■ **SUPPLIED PASSAGE**:
──────────────────────────────
Industry members have cited studies showing short-chain PFAS appear to linger for reduced periods in the body, lessening their threat to human health. Critics say that doesn’t change the impact short-chain chemicals have had in their communities.
As part of its announcement, EPA also said it would revisit the 2016 reference doses for PFOA and PFOS, which have long come under fire from critics who say they are not strict enough. Melanie Benesh, an attorney with the Environmental Working Group, called that move “welcome news” and noted the values will be the basis for EPA’s proposed drinking water limits for those chemicals, expected this coming spring.
In a separate statement, Benesh said the toxicity values marked an “important step” but that EPA must do more for communities.
“The EPA should use this toxicity value to require polluters to report all GenX releases, create enforceable limits on GenX emissions, get GenX out of drinking water, and require cleanup of GenX at contaminated sites,” she said.
──────────────────────────────
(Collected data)
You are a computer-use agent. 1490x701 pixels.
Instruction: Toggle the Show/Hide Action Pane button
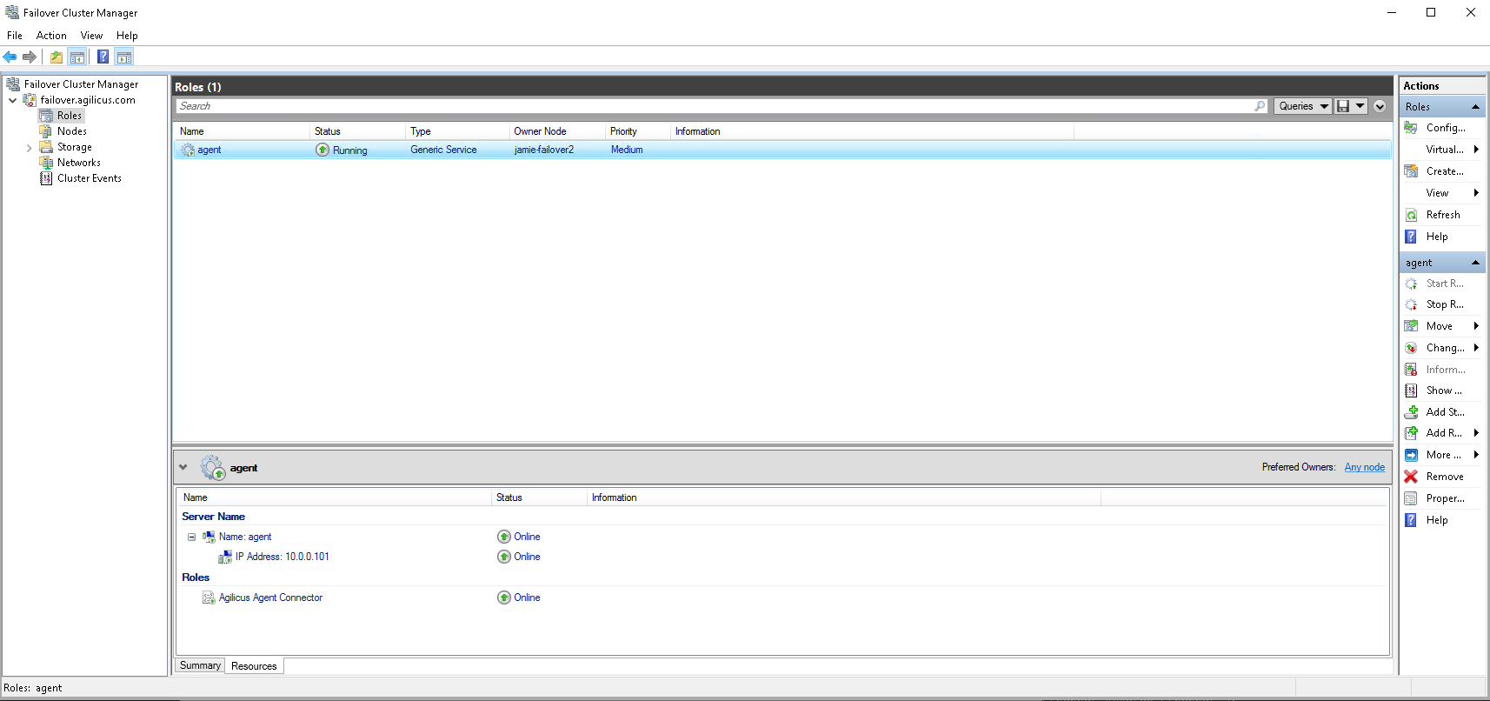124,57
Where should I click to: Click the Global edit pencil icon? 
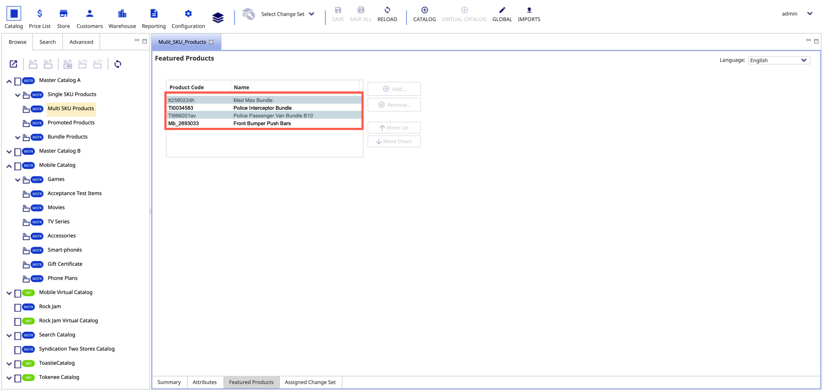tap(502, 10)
──────────────────────────────
■ **TASKS**:
[1] List the actions that Benesh says the EPA should take regarding GenX, according to the PFAS passage.
[2] Answer these questions using the PFAS passage.
(a) From what year are the PFOA and PFOS reference doses that the EPA said it would revisit?
(b) Which organization is Melanie Benesh an attorney with?
(c) When are the EPA's proposed drinking water limits for PFOA and PFOS expected?
[3] Please quote the PFAS passage word for word, everything from "Industry members have" down to "this coming spring.".

■ **ANSWERS TO THE TASKS**:
[1]
- Require polluters to report all GenX releases
- Create enforceable limits on GenX emissions
- Get GenX out of drinking water
- Require cleanup of GenX at contaminated sites

[2]
(a) 2016
(b) The Environmental Working Group
(c) This coming spring

[3]
Industry members have cited studies showing short-chain PFAS appear to linger for reduced periods in the body, lessening their threat to human health. Critics say that doesn’t change the impact short-chain chemicals have had in their communities.
As part of its announcement, EPA also said it would revisit the 2016 reference doses for PFOA and PFOS, which have long come under fire from critics who say they are not strict enough. Melanie Benesh, an attorney with the Environmental Working Group, called that move “welcome news” and noted the values will be the basis for EPA’s proposed drinking water limits for those chemicals, expected this coming spring.